# [THE PROBLEM]
Output as a numbered list the lines from the line containing "Select the SMA (200, close) legend entry" through the line containing "pos(88,159)", inclusive of both, skipping any blank lines. Leave the pictures out.

# [INFORMATION GIVEN]

§

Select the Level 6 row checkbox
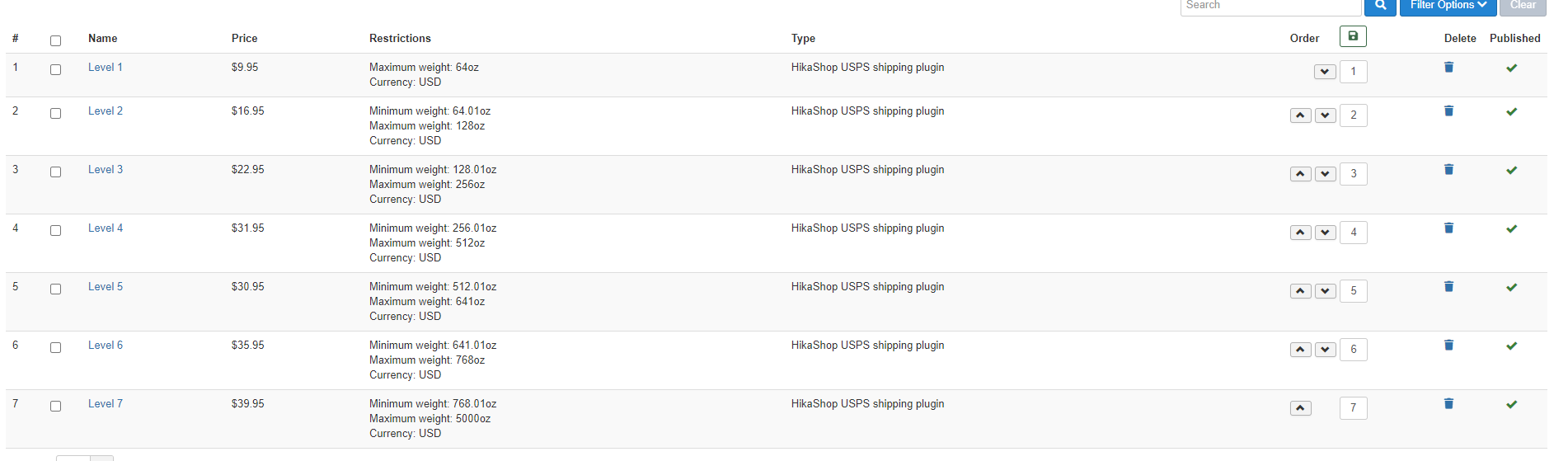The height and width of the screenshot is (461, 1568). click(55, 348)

§

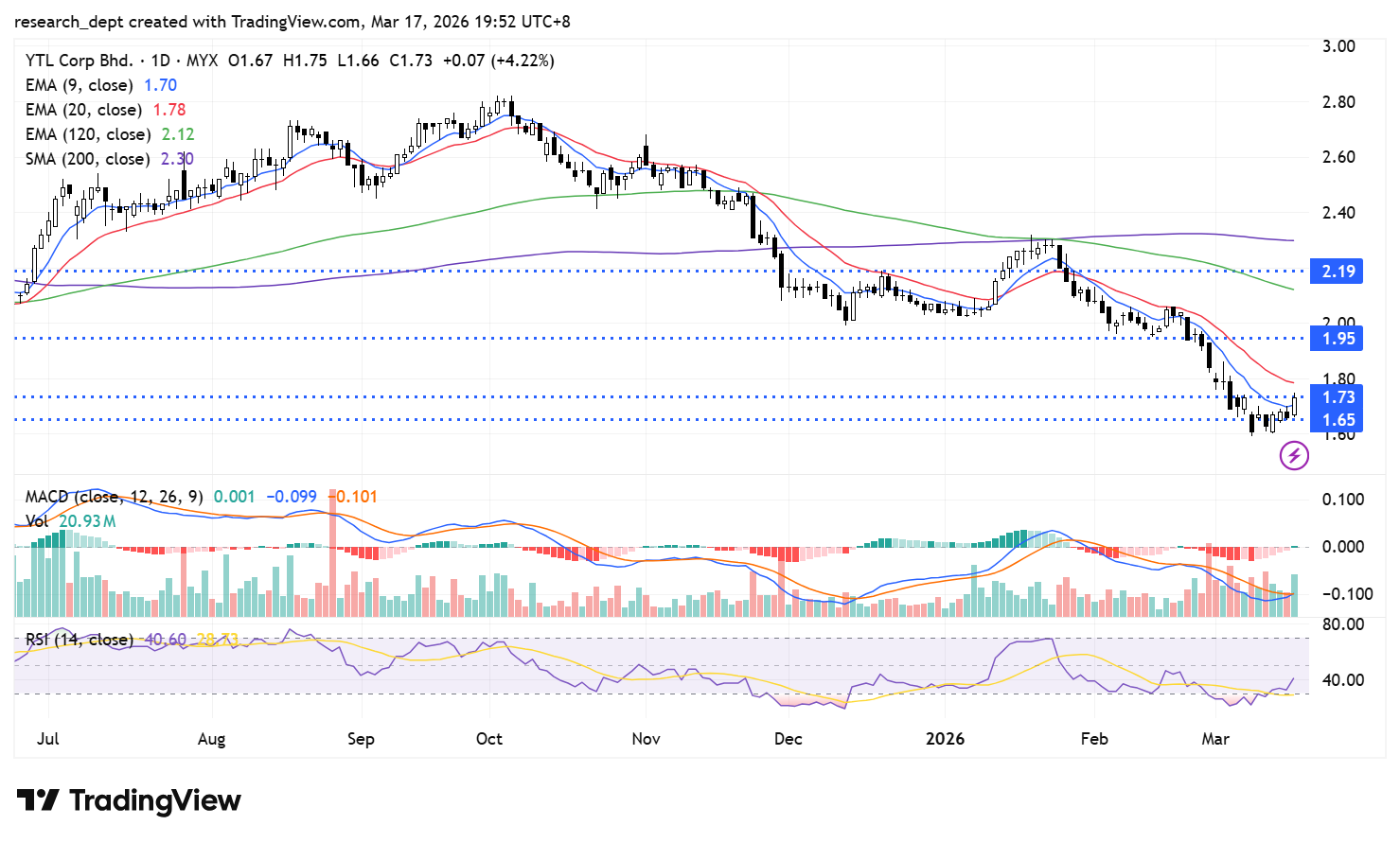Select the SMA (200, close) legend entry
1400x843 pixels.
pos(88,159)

§

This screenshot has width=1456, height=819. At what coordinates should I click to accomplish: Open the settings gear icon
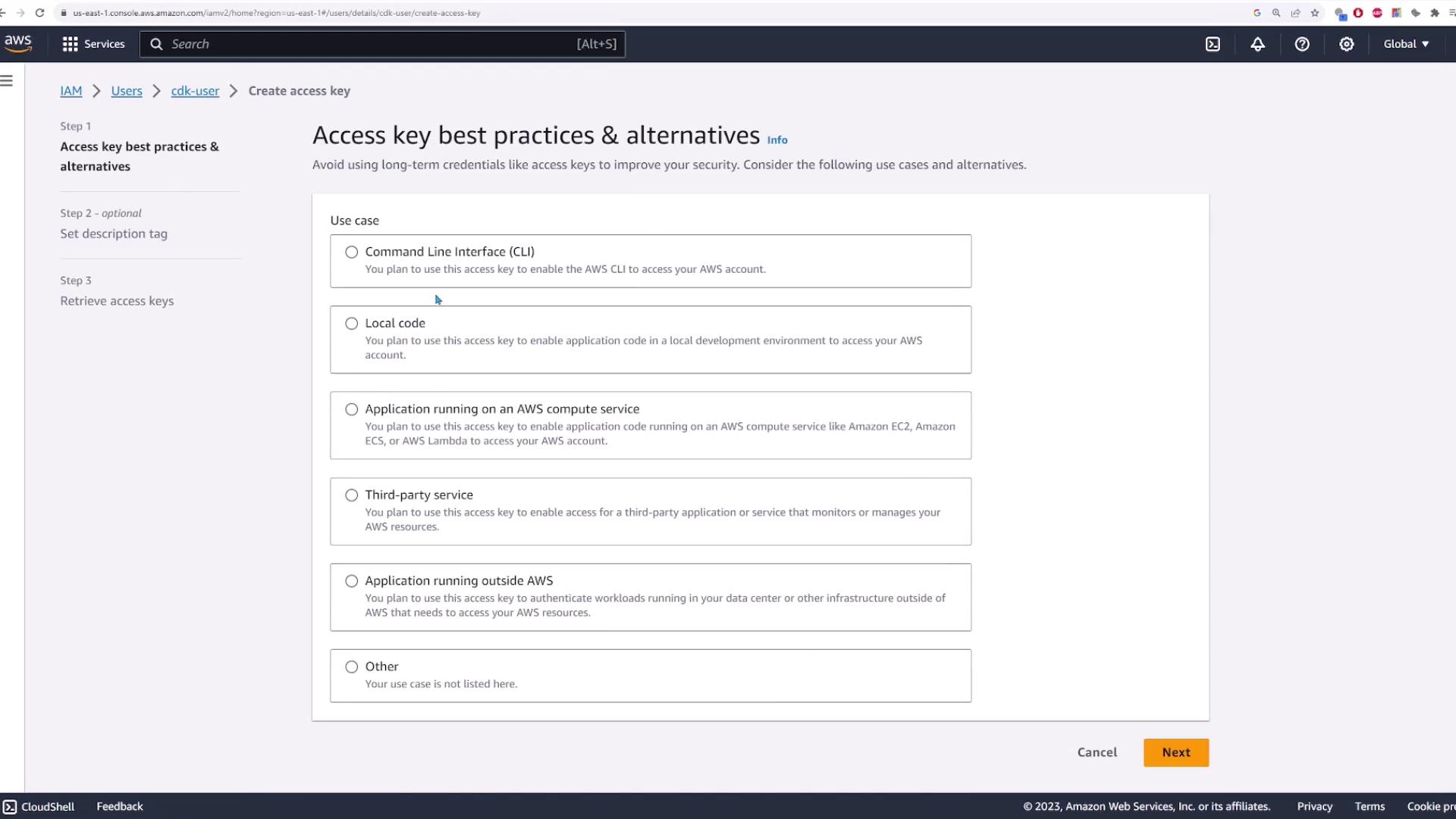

§

# [WRITTEN REPLY]
1. Select the SMA (200, close) legend entry
2. 1400x843 pixels.
3. pos(88,159)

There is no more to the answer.